I'm using mosquitto (http://mosquitto.org/) as an MQTT broker and am looking for advice on load balancing subscribers (to the same topic). How is this achieved? Everything I've read about the protocol states that all subscribers to the same topic will be given a published message.
This seems inefficient, and so I'm looking for a way for a published message to be given to one of the connected subscribers in a round-robin approach that would ensure a load balanced state.
If this is not possible with MQTT, how does a subscriber avoid being overwhelmed with messages?
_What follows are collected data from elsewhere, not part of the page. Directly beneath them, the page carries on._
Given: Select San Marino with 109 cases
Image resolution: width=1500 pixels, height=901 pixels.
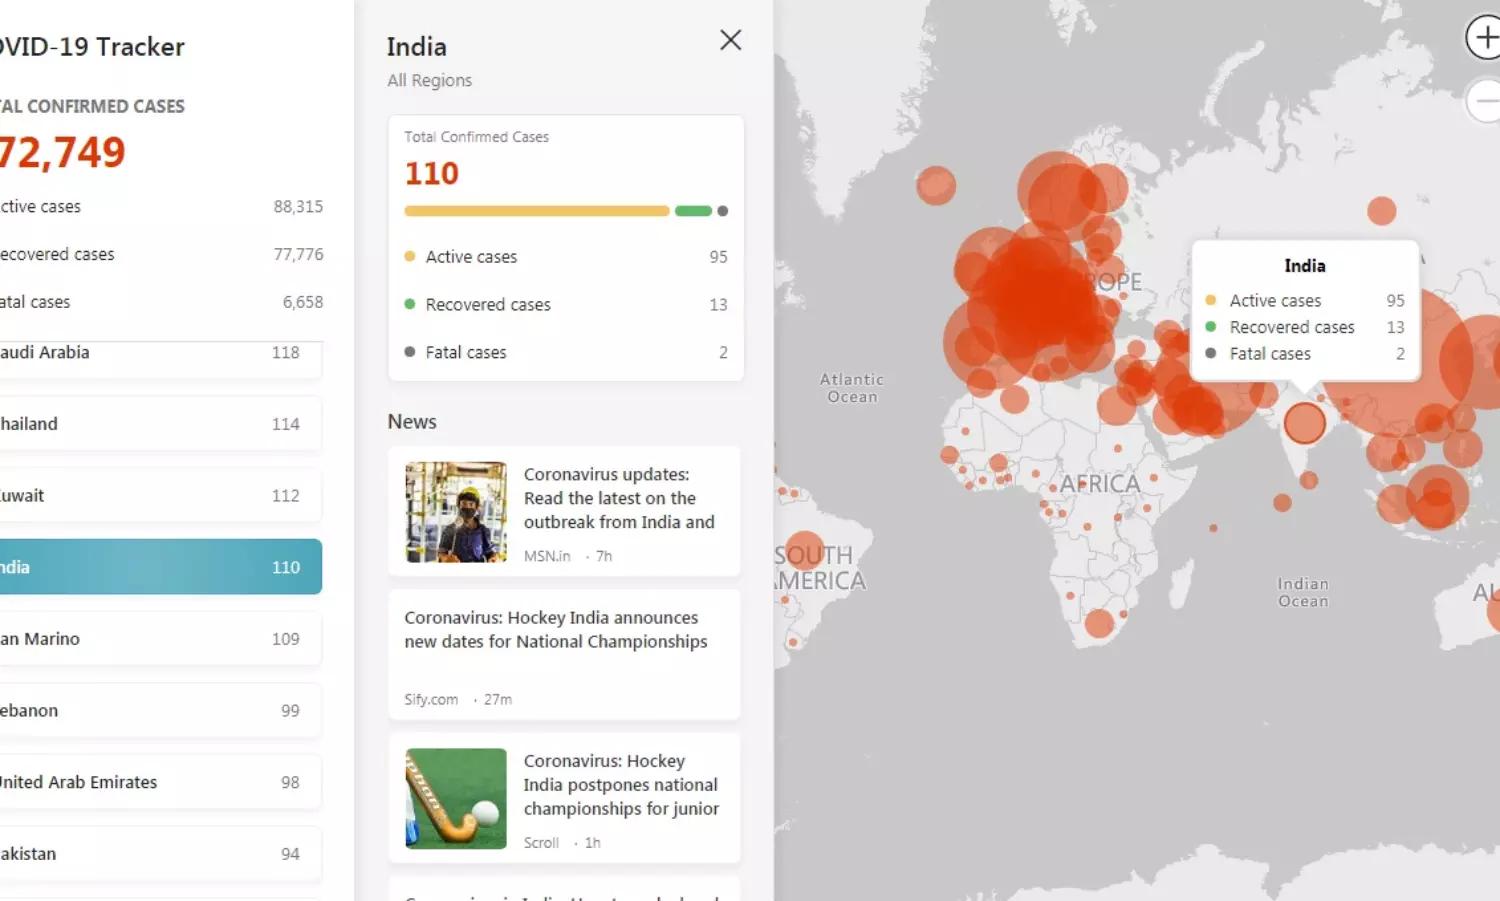Looking at the screenshot, I should [x=160, y=639].
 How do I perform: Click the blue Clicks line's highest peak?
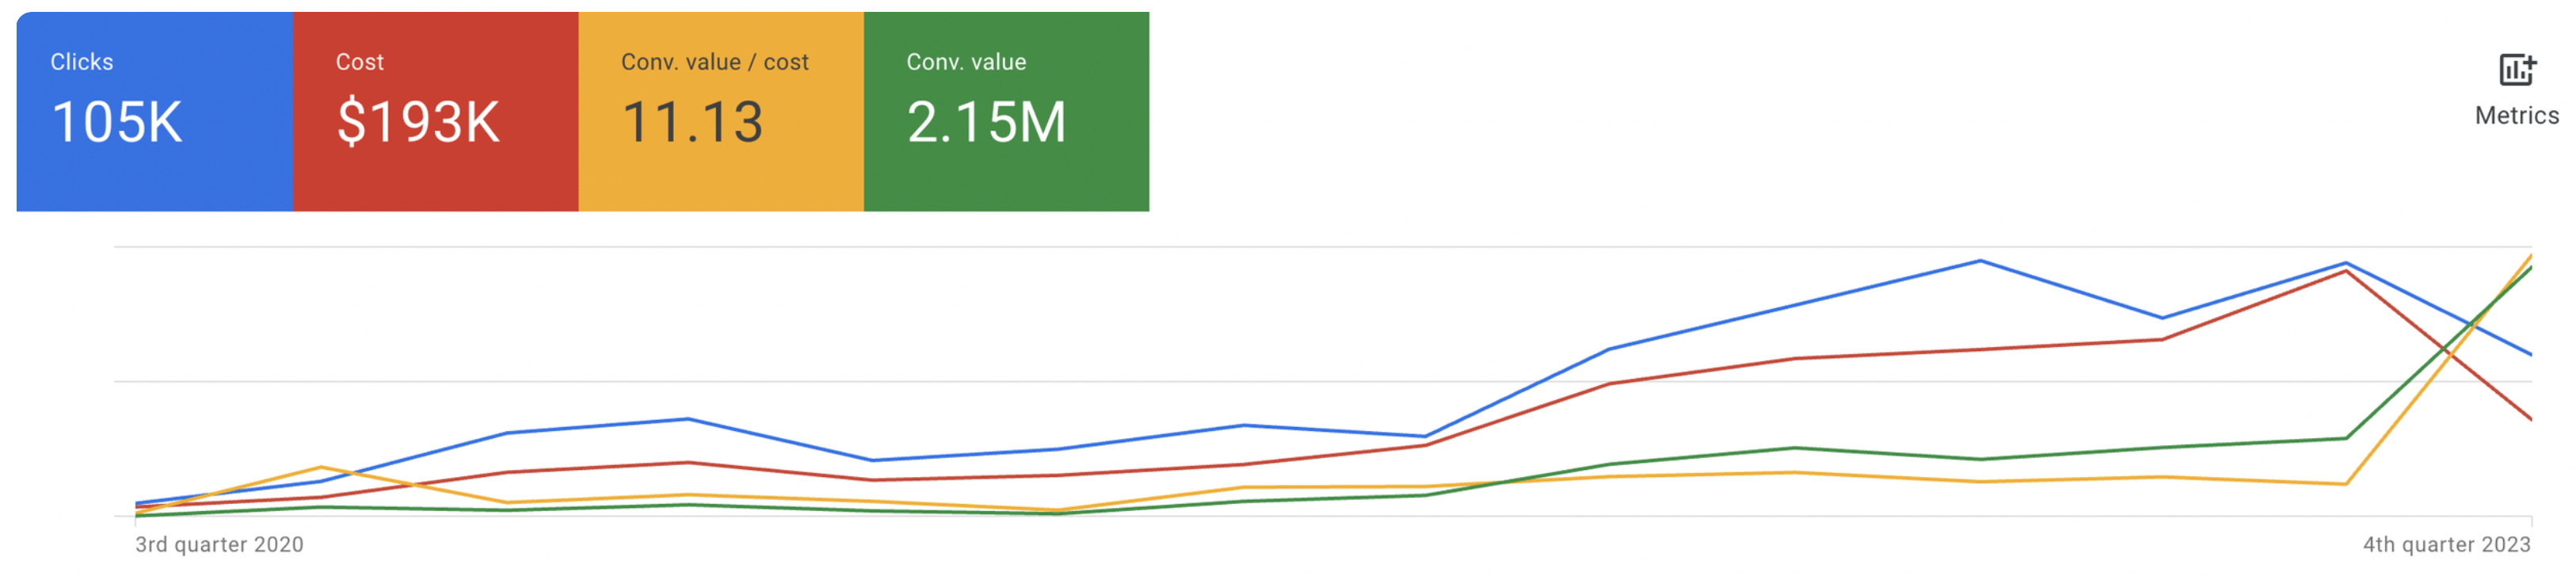click(x=1980, y=261)
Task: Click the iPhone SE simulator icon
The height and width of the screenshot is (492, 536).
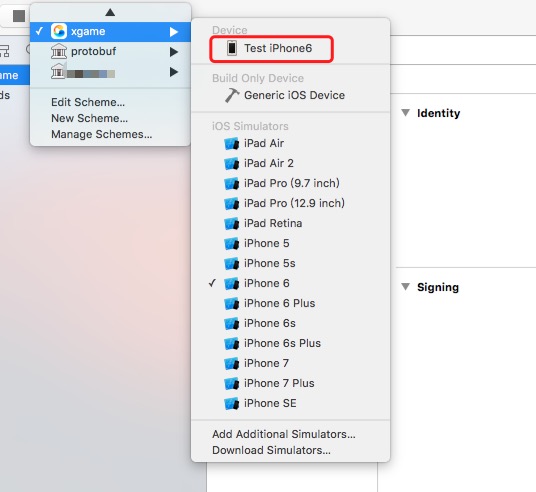Action: 232,403
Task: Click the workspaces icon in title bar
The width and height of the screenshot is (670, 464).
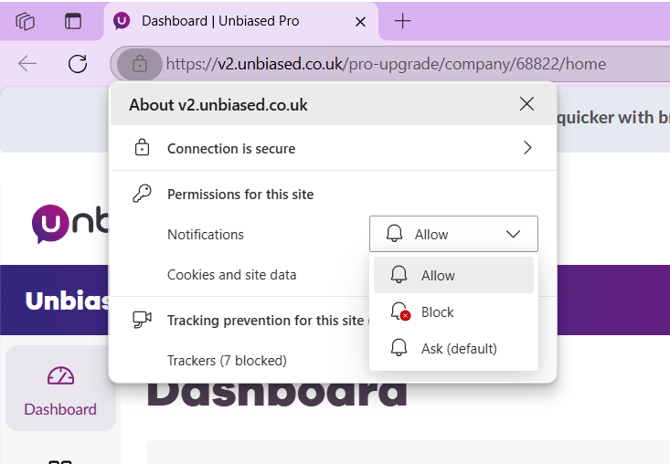Action: click(26, 21)
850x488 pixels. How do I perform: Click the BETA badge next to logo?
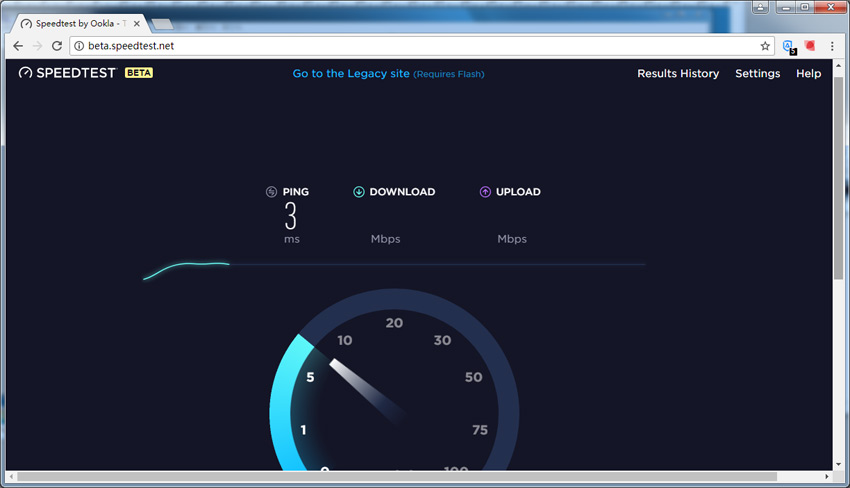click(x=139, y=73)
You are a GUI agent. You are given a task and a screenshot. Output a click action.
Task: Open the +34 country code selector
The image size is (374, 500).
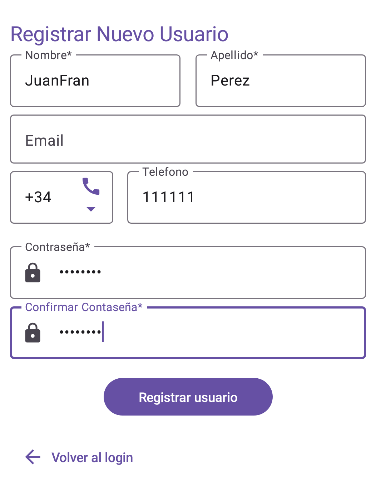[62, 197]
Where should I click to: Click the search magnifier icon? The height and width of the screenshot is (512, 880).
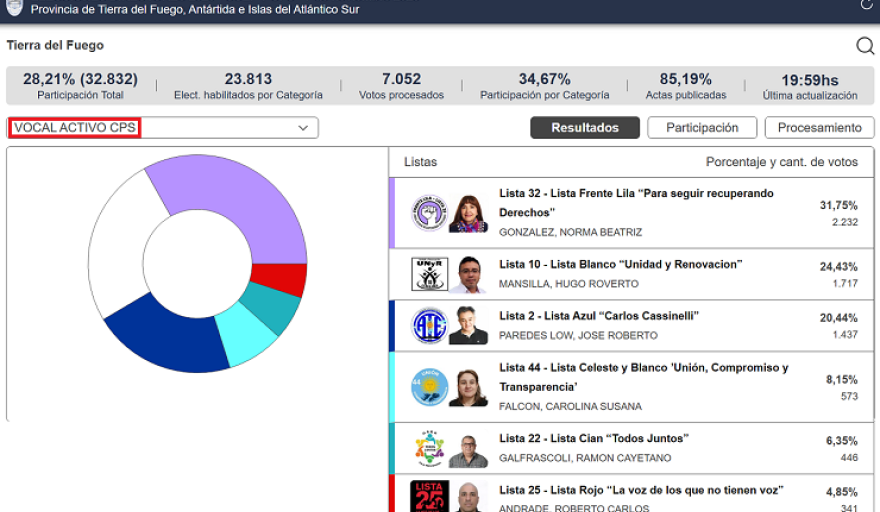coord(865,46)
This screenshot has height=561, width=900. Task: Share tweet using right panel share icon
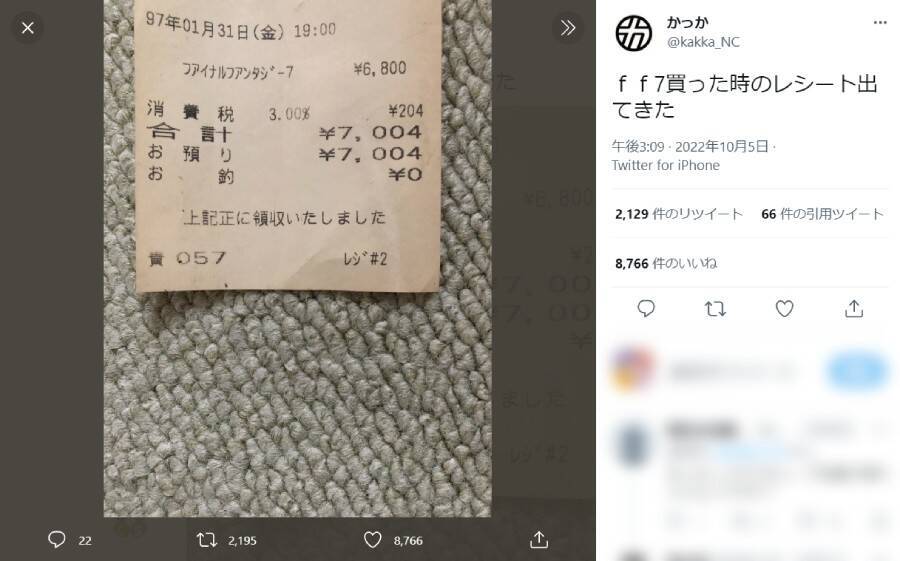click(x=854, y=309)
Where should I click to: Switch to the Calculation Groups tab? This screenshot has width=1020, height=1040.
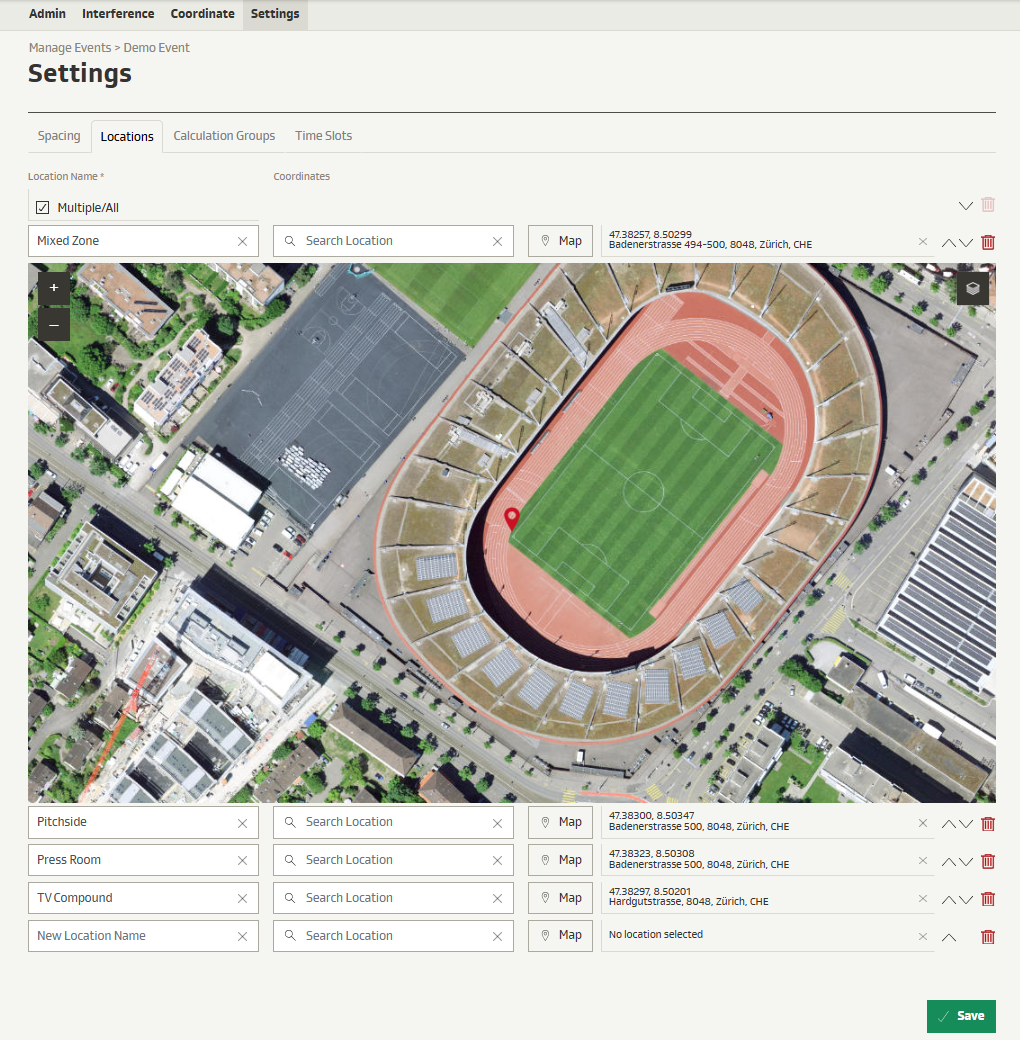pos(224,136)
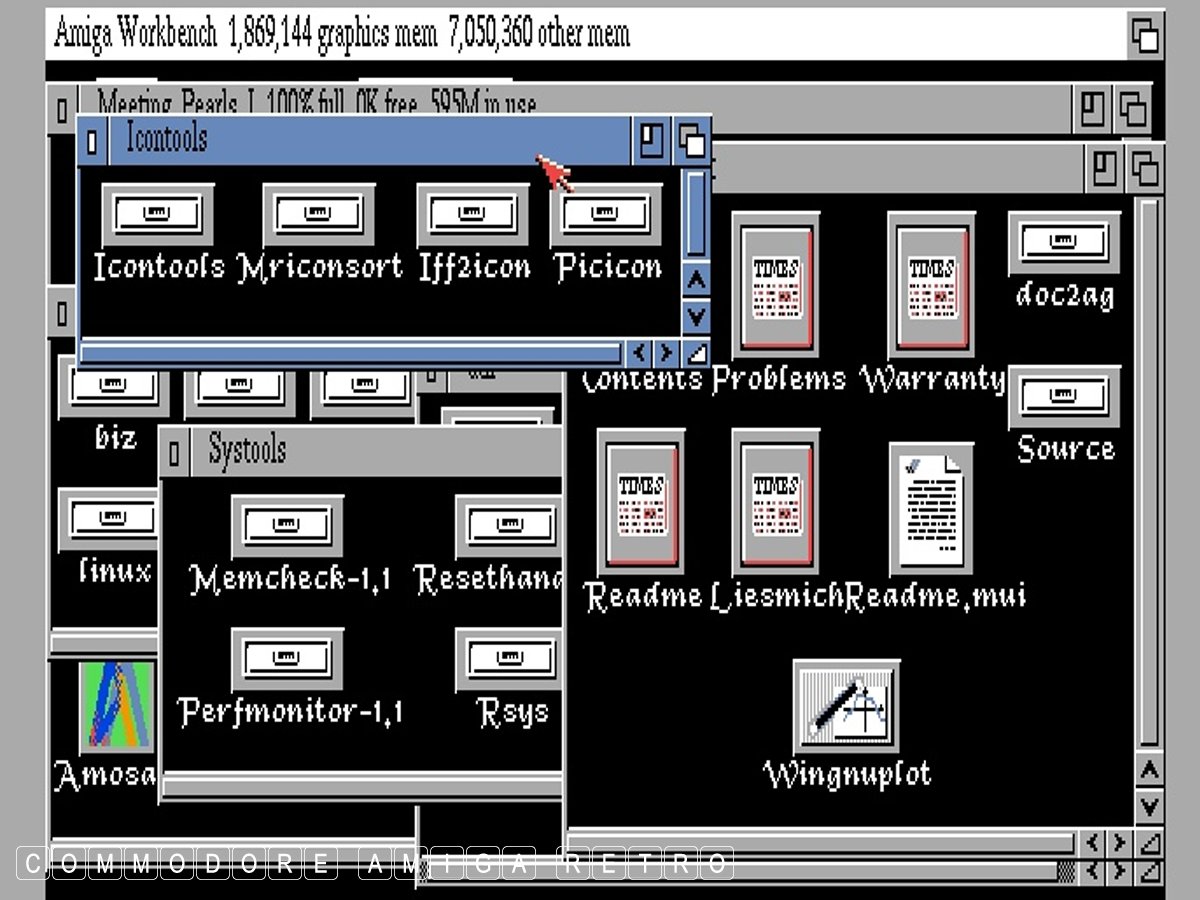
Task: Open the Iff2icon drawer
Action: coord(472,215)
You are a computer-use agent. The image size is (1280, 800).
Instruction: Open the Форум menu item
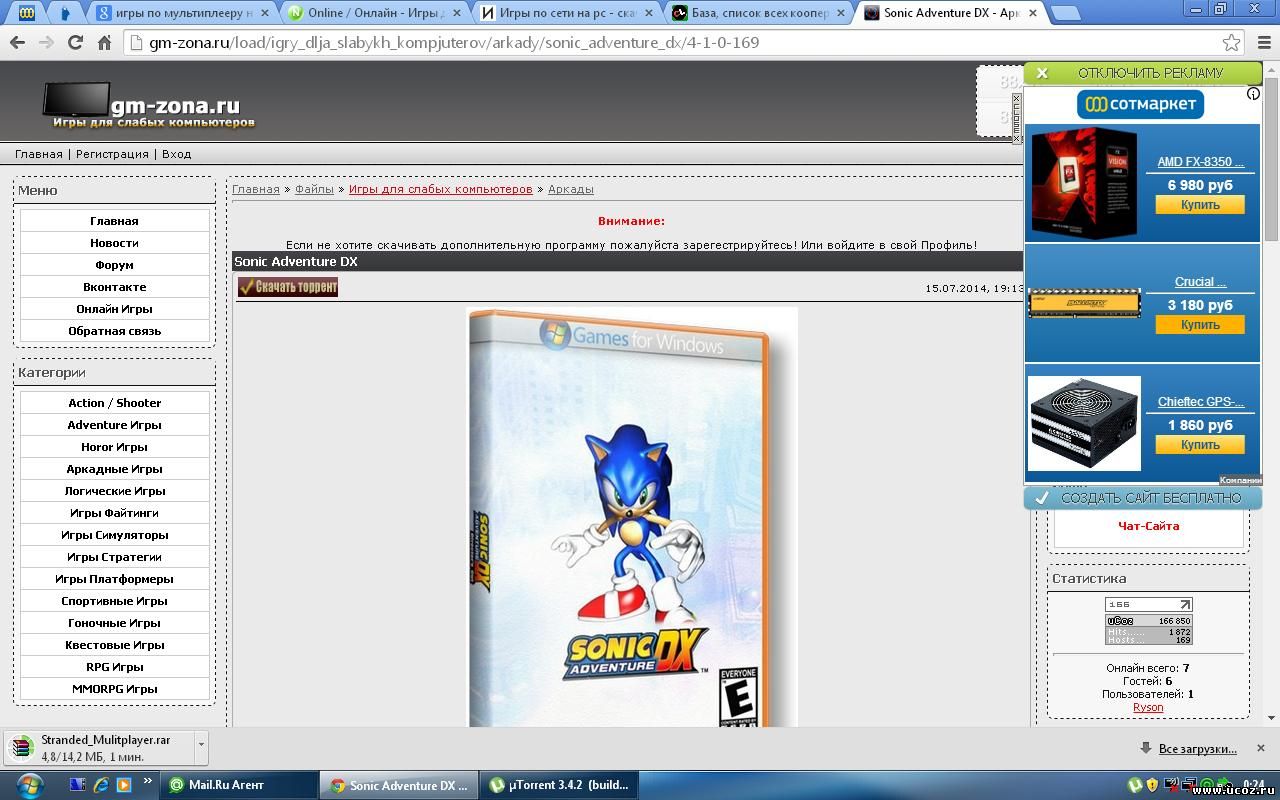[114, 265]
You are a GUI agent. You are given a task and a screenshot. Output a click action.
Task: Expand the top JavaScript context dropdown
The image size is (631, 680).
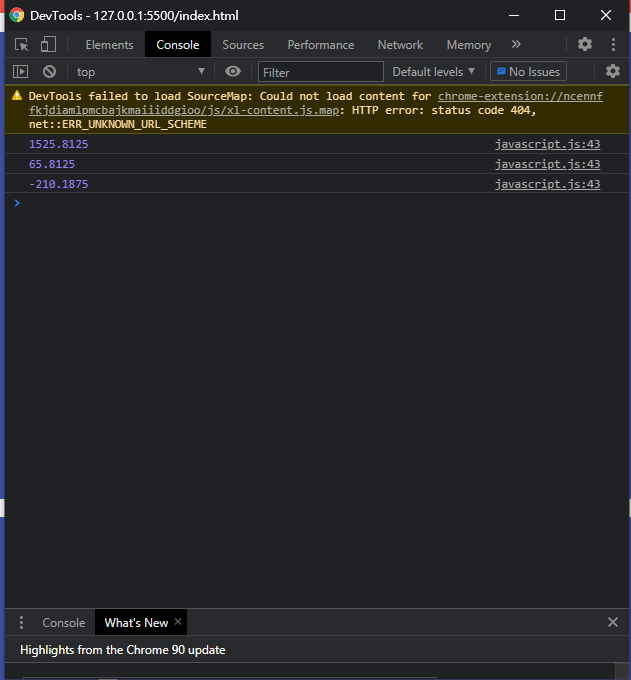coord(140,72)
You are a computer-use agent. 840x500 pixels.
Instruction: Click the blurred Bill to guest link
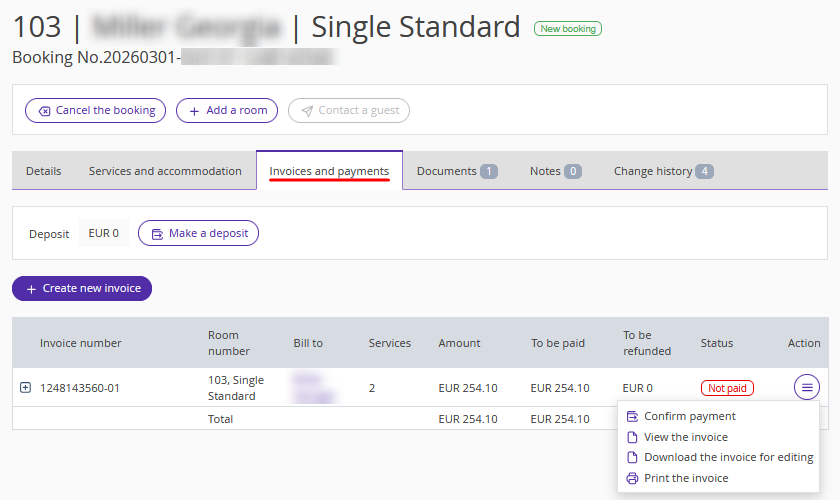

Typically you design MQTT applications in a way that you don't have overwhelmed subscribers. You can achieve this by spreading load to different topics.
If you really can't do that, take a look at the shared subscription approach sophisticated MQTT brokers like MessageSight and HiveMQ have. This is exactly the feature you're looking for but is broker dependant and is not part of the official MQTT spec.
MQTT v5 has the support of shared subscriptions and mosquitto version 1.6 added support of MQTT v5.
Check release notes
Good article on shared subscriptions here
MQTT is a Pub/Sub protocol, the basis is for a 1 to many distribution of messages not a 1 to 1 (of many) you describe. What you describe would be more like a Message Queuing system which is distinctly different from Pub/Sub.
Mosquitto as a pure implementation of this protocol does not support the delivery as you describe it. One solution is to us a local queue with in the subscriber which incoming messages are added to and then consumed by a thread pool.
I do believe that the IBM Message Sight appliance may offer the type of message delivery you are looking for as an extension to the protocol called Shared Subscriptions, but with this enabled it is deviating from the pure MQTT spec.
With an MQTT broker, is it possible to set up multiple consumers for a topic such that for any given message on that topic only one consumer will receive the message?
The short answer is no, not with any broker that purely implements the MQTT spec.
I suppose it would be possible to write a broker that talked to the clients using MQTT and only delivered messages to a single subscriber. (It would have to deliver with QOS2 to ensure that every message was consumed)
By coincidence I was talking to a colleague about something similar to this sort of thing earlier in the week, he had found a way to do it using IBM* MQ Light and something called 'Shared Destinations'. (MQ Light uses AMPQ not MQTT)
https://developer.ibm.com/messaging/mq-light/
full disclosure, I work for IBM
UPDATE:
I've since been informed that the IBM MessageSight v1.2 appliance can actually do shared destinations using MQTT (http://www-03.ibm.com/software/products/en/messagesight)
UPDATE 2:
Shared subscriptions is an optional part of the MQTT v5 spec so worth checking any v5 brokers for the option.
Look at Shared Subscriptions https://issues.oasis-open.org/browse/MQTT-234
some MQTT servers support it.
EMQTT (open source):
https://github.com/emqtt/emqttd/issues/639#issuecomment-247851593
HiveMQ:
http://www.hivemq.com/blog/mqtt-client-load-balancing-with-shared-subscriptions/
IBM MessageSight:
http://www.ibm.com/support/knowledgecenter/SSCGGQ_1.2.0/com.ibm.ism.doc/Developing/devsharedsubscriptions.html
VerneMQ:
https://vernemq.com/docs/configuration/balancing.html
That is not possible. In MQTT all subscribers to a particular topic receive messages published to said topic. In order to direct a message to a particular subscriber, both publisher and subscriber would have to use a particular topic different to that used by other subscribers.
Independent of the broker that you're are using, you can use Apache Camel to implement a route that copies all messages from Topic A to Topic B.
Or copy only specific messages that match an specific rule such as user, content pattern, QoS.
Other solution is using a multi-protocol broker such as ActiveMQ and copy specific message topics to a Queue (queues only can have one consumer) and consume the queue with another protocol such as JMS or STOMP.